Abstract

There is confusion about how carotid stenosis should be measured on angiograms. If the results of research based on different methods of measurement of stenosis are to be discussed and the results of clinical trials properly applied to routine clinical practice, measurements made by the different methods must be formally compared. The method of measurement of stenosis used in the European Carotid Surgery Trial (ECST), that used in the North American Symptomatic Carotid Endarterectomy Trial (NASCET), and a method based on measurement of the common carotid (CC) artery lumen diameter were compared. Carotid stenosis was measured by two observers, working independently and using the three different methods of measurement, on the angiographic view of the symptomatic carotid stenosis that showed the most severe disease in 1001 patients from the ECST. The results of using the ECST and CC methods differed from those of using the NASCET method in the classification of stenoses as mild (0% to 29%), moderate (30% to 69%), or severe (70% to 99%) in 51% of measurements.

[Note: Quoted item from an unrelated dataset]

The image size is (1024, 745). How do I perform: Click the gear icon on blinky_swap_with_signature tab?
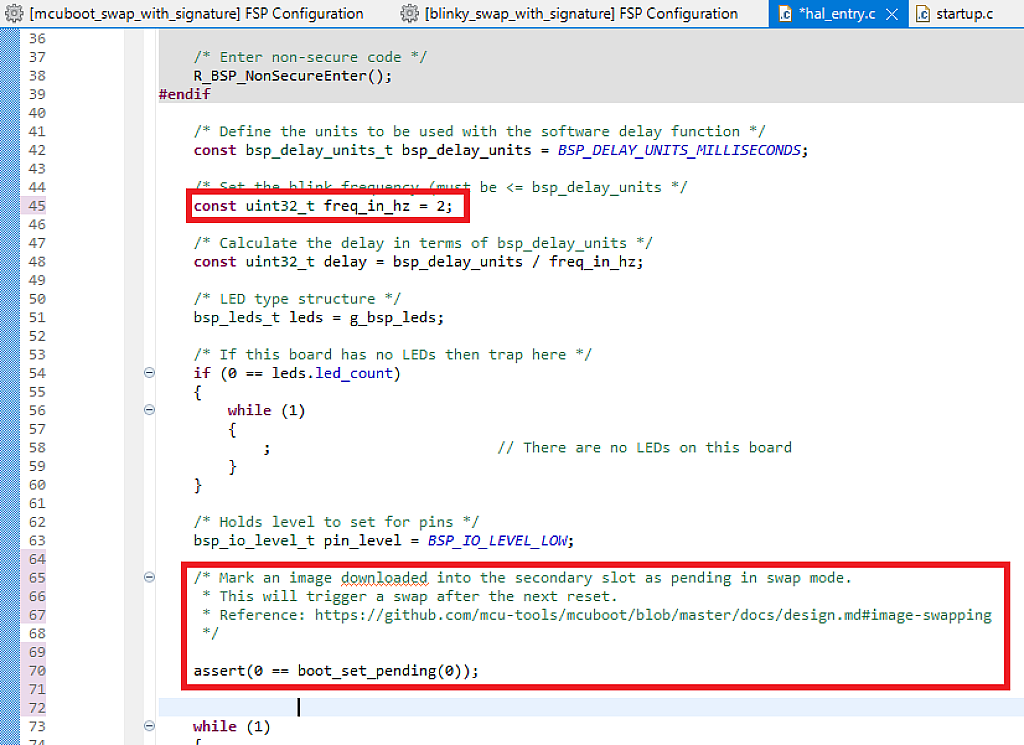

The ECST and CC methods indicated that twice as many stenoses were severe as did the NASCET method, and classified less than a third of the number of stenoses as mild. The results of the ECST and CC methods differed from each other in 15% of measurements. The relations between measurements made by each method to those made by the others were approximately linear, so a simple equation could be derived to convert measurements made by one method to measurements made by the others. There were major and clinically important disparities between measurements of stenosis made using different methods of measurement on the same angiograms. However, it is possible to convert measurements made by one method to those of another using a simple arithmetic equation.